Da mesma forma, a organização The Bureau Of Investigative Journalism estima que no Iêmem, cerca de 362 a 1.052 pessoas tenham morrido nestes ataques, dentre estas, 60 a 163 civis. Na Somália, este número é estimado entre 58 e 170 pessoas, das quais, entre 11 e 57 civis. Acredita-se que a cifra oculta aumente em até 65% os números dessas vítimas uma vez que a informação sobre baixas é confidencial.

Zygmunt Bayuman, levanta um ponto de reflexão quando manifesta que a eliminação de pessoas por drones isenta o operador da culpa moral que o assaltaria caso fosse incumbido de selecionar os condenados a executar. Se pessoas inocentes forem vitimadas, será um problema técnico e não uma falha moral, e pela legislação existente, tal ação não seria classificada como crime.

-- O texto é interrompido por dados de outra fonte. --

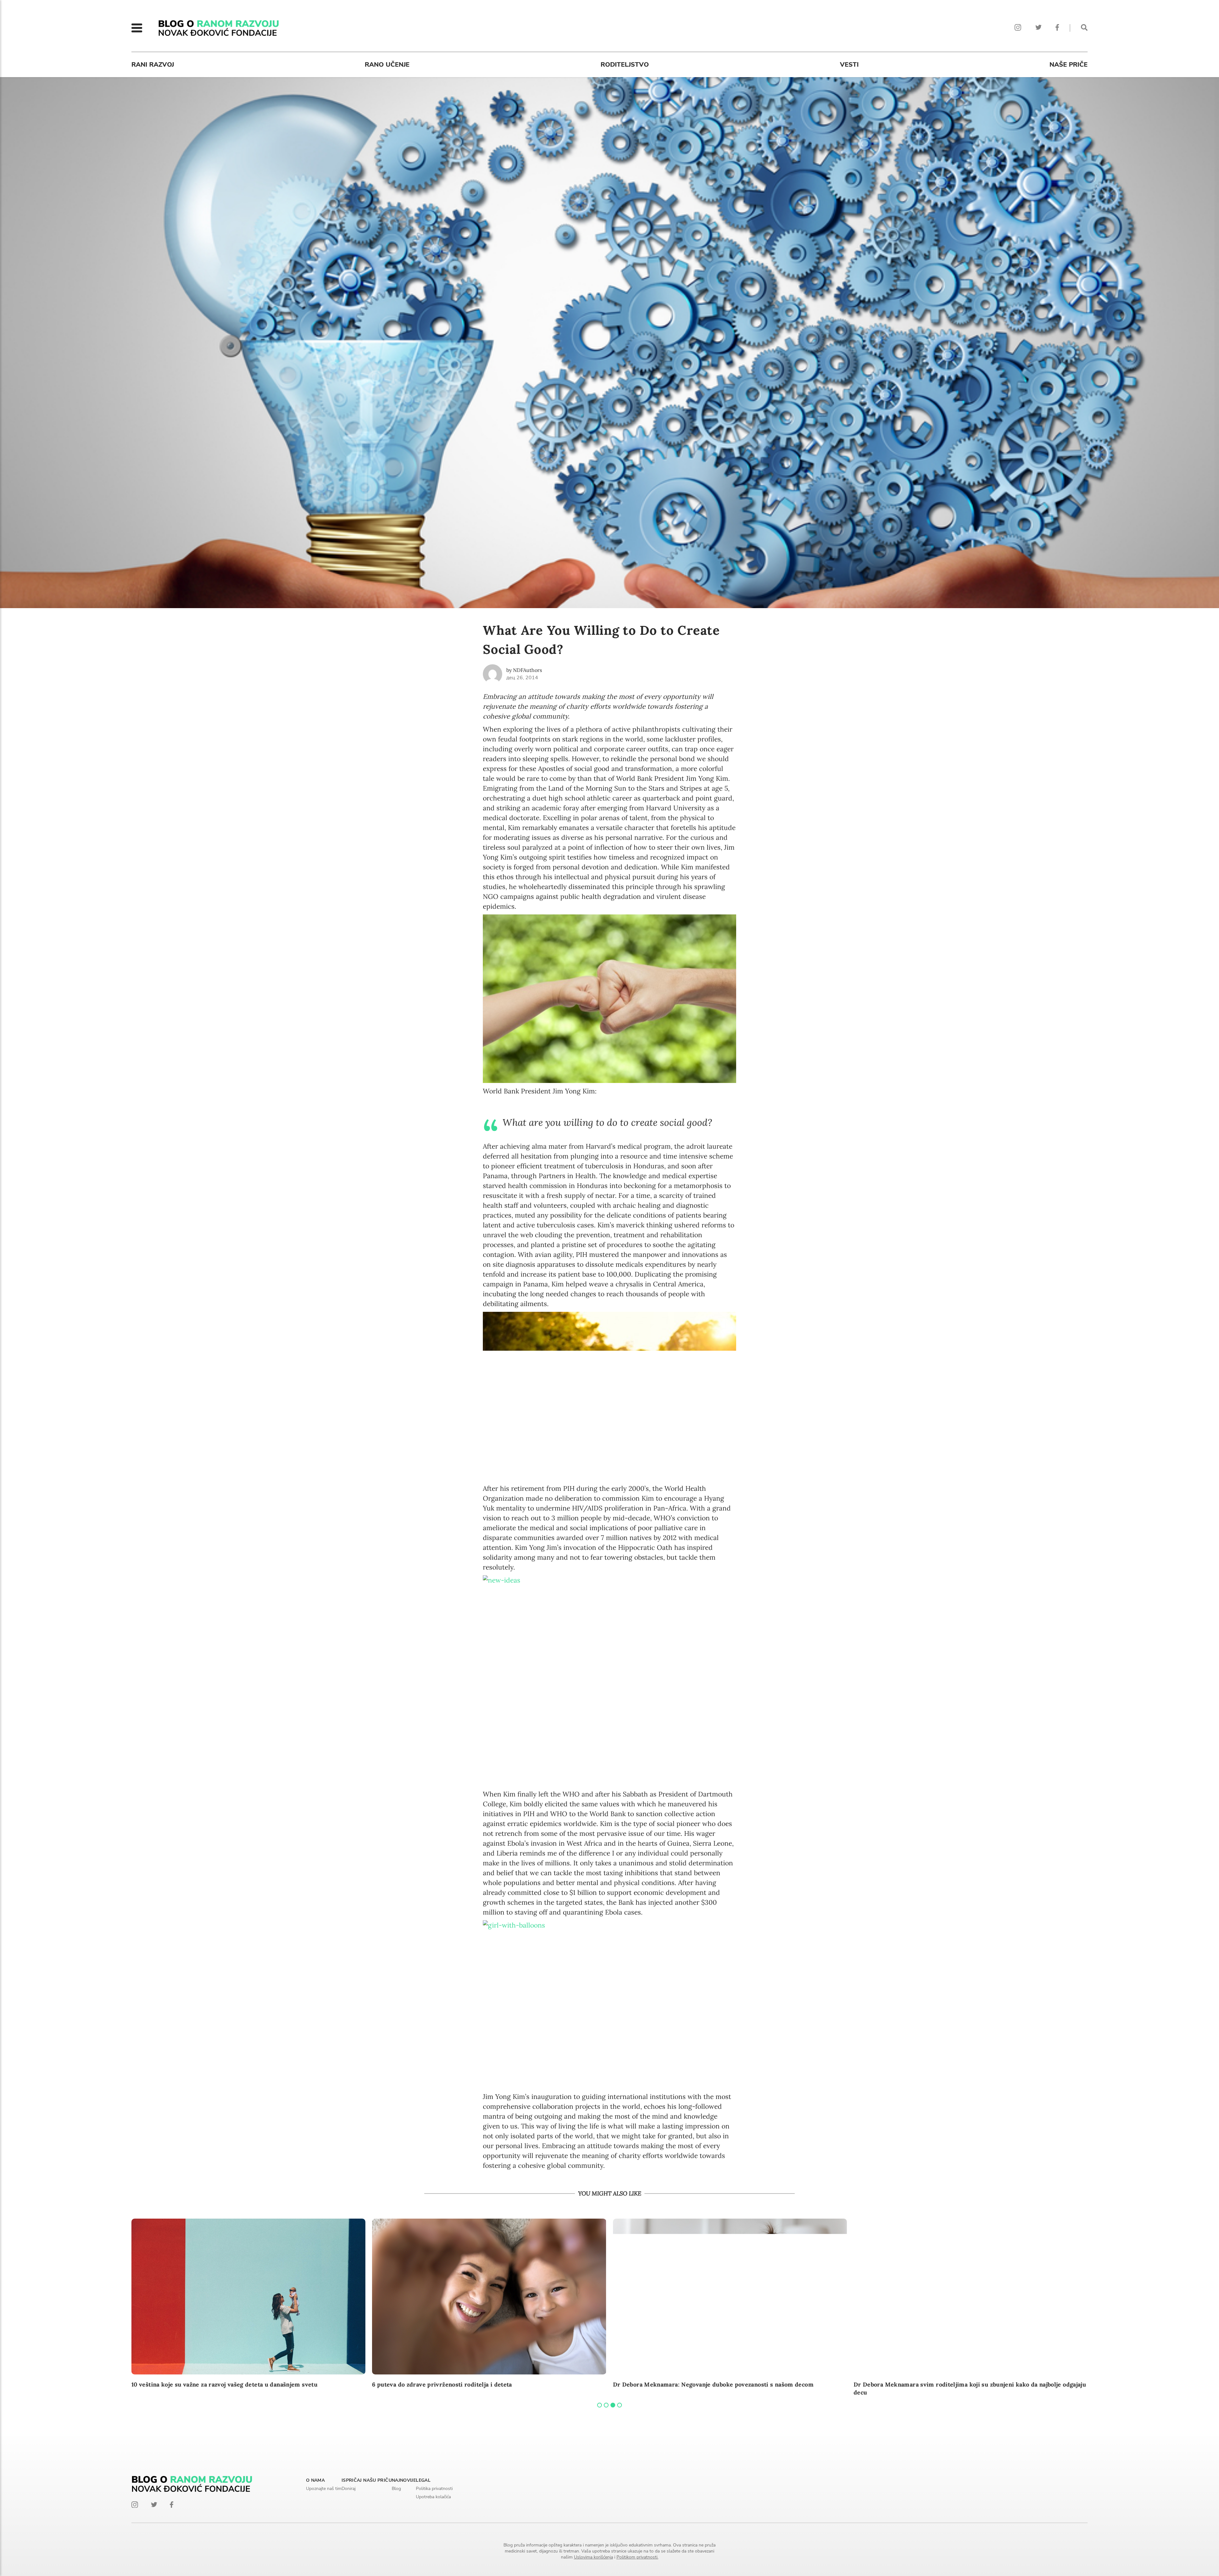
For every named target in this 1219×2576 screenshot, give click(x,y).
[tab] (599, 2405)
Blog (396, 2489)
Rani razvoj (152, 64)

Douglas A. Pryer, contribui neste sentido quando lança o questionamento sobre quando um governo tem o direito de eliminar um indivíduo e quando a eliminação patrocinada por um Estado é lícita, homicídio ou assassinato. Isso, por quê, nestes casos, em particular, a morte destas pessoas não são precedidas de um processo jurídico justo e transparente, ocorrendo aleatoriamente e portanto, com características de execuções sumárias.

José Rodriguez, ex-chefe de contraterrorismo da CIA, na década de 2000, período áureo da doutrina de guerra preventiva também apresenta argumentos contrários, mas por outra razão. Segundo ele, “não há oportunidade para interrogar ou aprender alguma coisa com um suspeito que é vaporizado por um míssil lançado a milhares de quilômetros de distância”.

Embora não existam leis internacionais que proíbam a utilização de máquinas programadas a distância por humanos em uma guerra, direcionada a eliminar inimigos, há um debate moral e ético sobre o uso destas tecnologias bélicas que certamente terá desdobramentos em uma perspectiva jurídica futura.

Como tratar essa questão torna-se o maior desafio para as democracias ocidentais no século XXI, num ambiente caracterizado por ameaças difusas, conflitos internos constantes e questões envolvendo diferentes interesses, de econômicos e estratégicos à hegemônicos, fatores que acentuam ainda mais o uso dessas máquinas, indiscriminadamente.

E, como temem cientistas como Stephen Hawking, Elon Musk e Steve Wozniak, diante da possibilidade de uma nova corrida armamentista semelhante a que vimos na Guerra Fria, não por armas nucleares mas por máquinas cada vez mais autônomas.

Referências:

BAUMAN, Ziygmunt, Vigilância Líquida: diálagos com David Lyon/Zygmunt Bauman, tradução Carlos Alberto Medeiros, Rio de Janeiro, Zahar, 2013, p.86.

PRYER, Douglas A, A ascensão das máquinas: Por que armas cada vez mais perfeitas ajudam a perpetuar nossas guerras e colocam a nação em perigo. Revista Military Review, Centro de Armas combinadas, Forte Leavenworth, Kansas, Julho-Agosto, 2013, p. 2-15

RODRIGUEZ, José, Hard Measures: how aggressive CIA actions after 9/11saved american lives. New York, Threshold e Reprint edition, 2013, p.123.

¹Diplomado em Inteligência Estratégica pela Escola Superior de Guerra, Mestre em Direito e Especialista em Ciências Penais, membro do Núcleo de Estudos de Segurança e Defesa da Fundação Escola de Sociologia e Política de São Paulo.